Lambda Architecture with Azure Databricks

697

Introducing Lambda Architecture

It is imperative to know what is a Lambda Architecture, before jumping into Azure Databricks. The greek symbol lambda(λ) signifies divergence to two paths. Hence, owing to the explosion volume, variety, and velocity of data, two tracks emerged in Data Processing i.e. the hot path and the cold path or Real-time processing and Batch Processing. The below image illustrates the high-level overview of this concept.

Furthermore, with evolving technologies, many alternatives to realize the lambda architecture cropped up and Microsoft Azure ecosystem did not stay behind. The below image gives an integrated view of the azure big data landscape:

Also read : Machine learning in Azure Databricks.

Azure Databricks Lambda Architecture

If we observe the Microsoft big data landscape, Azure Databricks appears at multiple places. From batch processing for traditional ETL processes to real-time analytics to Machine Learning, Databricks can be leveraged for any of the tasks mentioned above. The below image represents the recommended Microsoft Big Data lambda architecture.

Batch Processing with Azure Databricks

Firstly, we will touch base on the Batch Processing aspect of Databricks. In this article, we will use Azure SQL Database as sink, since Azure SQL DW has Polybase option available for ETL/ELT.

In the above architecture, data is being extracted from Data Lake, transformed on the fly using Azure Databricks. Finally, we persist the transformed data into Azure SQL Database. However, there are a couple of nuances that need attention viz.

  1. Azure Databricks needs access to the Data Lake Store to extract the data. Active Directory app registration comes to our rescue here.
  2. To write to Azure SQL Database, we need authorization. However, we cannot expose sensitive credential information in the Notebook. Hence, we need to define secret scope using a key-vault(applicable in data lake access control as well)

Step 1: Creating an App Registration

This Microsoft doc elucidates on creating app registrations. Once done with app registration, open a notebook in your Databricks workspace. Acquaint yourself with Databricks workspaces, clusters and notebooks using this documentation

Further, open a Scala notebook. In the Notebook, write the code in the following format(See this GitHub link for the entire code). This code ensures that Azure databricks can access Azure Data lake using Azure service principal authentication.

spark.conf.set("dfs.adls.oauth2.access.token.provider.type", "ClientCredential")
spark.conf.set("dfs.adls.oauth2.client.id", "<Application ID>")
spark.conf.set("dfs.adls.oauth2.credential", "<Key>")
spark.conf.set("dfs.adls.oauth2.refresh.url", "<https://login.microsoftonline.com/<Directory ID>/oauth2/token>")

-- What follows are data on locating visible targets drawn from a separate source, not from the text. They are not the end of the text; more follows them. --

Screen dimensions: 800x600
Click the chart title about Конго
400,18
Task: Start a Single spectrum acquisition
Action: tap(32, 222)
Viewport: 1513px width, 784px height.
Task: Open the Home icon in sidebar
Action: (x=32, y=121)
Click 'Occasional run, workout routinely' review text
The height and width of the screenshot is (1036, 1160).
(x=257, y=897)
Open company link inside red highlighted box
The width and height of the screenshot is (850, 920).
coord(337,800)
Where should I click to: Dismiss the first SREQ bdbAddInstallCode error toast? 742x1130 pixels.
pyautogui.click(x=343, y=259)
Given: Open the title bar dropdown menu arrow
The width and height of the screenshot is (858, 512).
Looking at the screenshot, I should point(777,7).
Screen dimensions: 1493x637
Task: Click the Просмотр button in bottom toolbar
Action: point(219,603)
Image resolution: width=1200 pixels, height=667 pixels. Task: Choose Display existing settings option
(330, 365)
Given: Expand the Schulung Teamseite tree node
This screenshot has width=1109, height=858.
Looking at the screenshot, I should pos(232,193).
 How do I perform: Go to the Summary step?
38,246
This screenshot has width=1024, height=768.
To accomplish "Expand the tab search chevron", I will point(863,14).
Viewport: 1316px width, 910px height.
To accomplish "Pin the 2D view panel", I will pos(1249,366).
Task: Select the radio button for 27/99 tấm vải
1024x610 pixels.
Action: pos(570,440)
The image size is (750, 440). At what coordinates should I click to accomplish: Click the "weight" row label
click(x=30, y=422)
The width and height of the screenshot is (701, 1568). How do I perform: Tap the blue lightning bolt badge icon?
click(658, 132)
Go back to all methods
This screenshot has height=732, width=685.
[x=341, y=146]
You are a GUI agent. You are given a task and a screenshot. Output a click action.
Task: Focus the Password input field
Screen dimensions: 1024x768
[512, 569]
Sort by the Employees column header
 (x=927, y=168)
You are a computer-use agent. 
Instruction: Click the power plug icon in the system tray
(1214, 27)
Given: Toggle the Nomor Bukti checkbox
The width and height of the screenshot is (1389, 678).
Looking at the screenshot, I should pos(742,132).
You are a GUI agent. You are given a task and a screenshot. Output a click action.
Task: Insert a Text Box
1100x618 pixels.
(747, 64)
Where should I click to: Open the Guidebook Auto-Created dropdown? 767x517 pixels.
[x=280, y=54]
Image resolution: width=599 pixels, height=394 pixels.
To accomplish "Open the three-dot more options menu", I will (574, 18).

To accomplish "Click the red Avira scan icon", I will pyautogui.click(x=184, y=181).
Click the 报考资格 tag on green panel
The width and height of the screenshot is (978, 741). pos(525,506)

Step 2: Creating a secret scope

Since we are using Azure SQL database as our sink, which is a PaaS offering, sensitive authentication information comes into the picture. This information cannot be exposed in the notebook and hence, we need to create a key-vault backed secret scope. We have created a secret scope called as ‘AvroScope’ as opposed to ‘key-vault-secret’ mentioned in the doc.

Once the scope is created, use secrets in Azure Key-vault to Generate/Import the secret fields. The fields username and password are the ones that we will be using.

Step 3: Secret Credentials

These secret credentials can be redacted using the following code:

val jdbcUsername = dbutils.secrets.get(scope = "AvroScope", key = "username")
val jdbcPassword = dbutils.secrets.get(scope = "AvroScope", key = "password")

After redacting the credentials, we build the connection string of the sink database, i.e., Azure SQL Database using the following code:

val jdbcHostname = "<My Database Server Name>"
val jdbcPort = 1433
val jdbcDatabase = "<My Database Name>"

// Create the JDBC URL without passing in the user and password parameters.
val jdbcUrl = s"jdbc:sqlserver://${jdbcHostname}:${jdbcPort};database=${jdbcDatabase}"

// Create a Properties() object to hold the parameters.
import java.util.Properties
val connectionProperties = new Properties()

connectionProperties.put("user", s"${jdbcUsername}")
connectionProperties.put("password", s"${jdbcPassword}")

Now, as the source and sink are ready, we can move ahead with the ETL process. Data is extracted from the Azure data lake using sqlContext.read.format API. The Data Lake folder path can be found in folder properties of data explorer. Go to the folder which consists of data and copy the full path:

Paste the copied path along with the file name in the load function of the below code:

val df = sqlContext.read.format("com.databricks.spark.csv").option("header", "true").load("adl://srcdl.azuredatalakestore.net/FinancialData/cs-training_new.csv")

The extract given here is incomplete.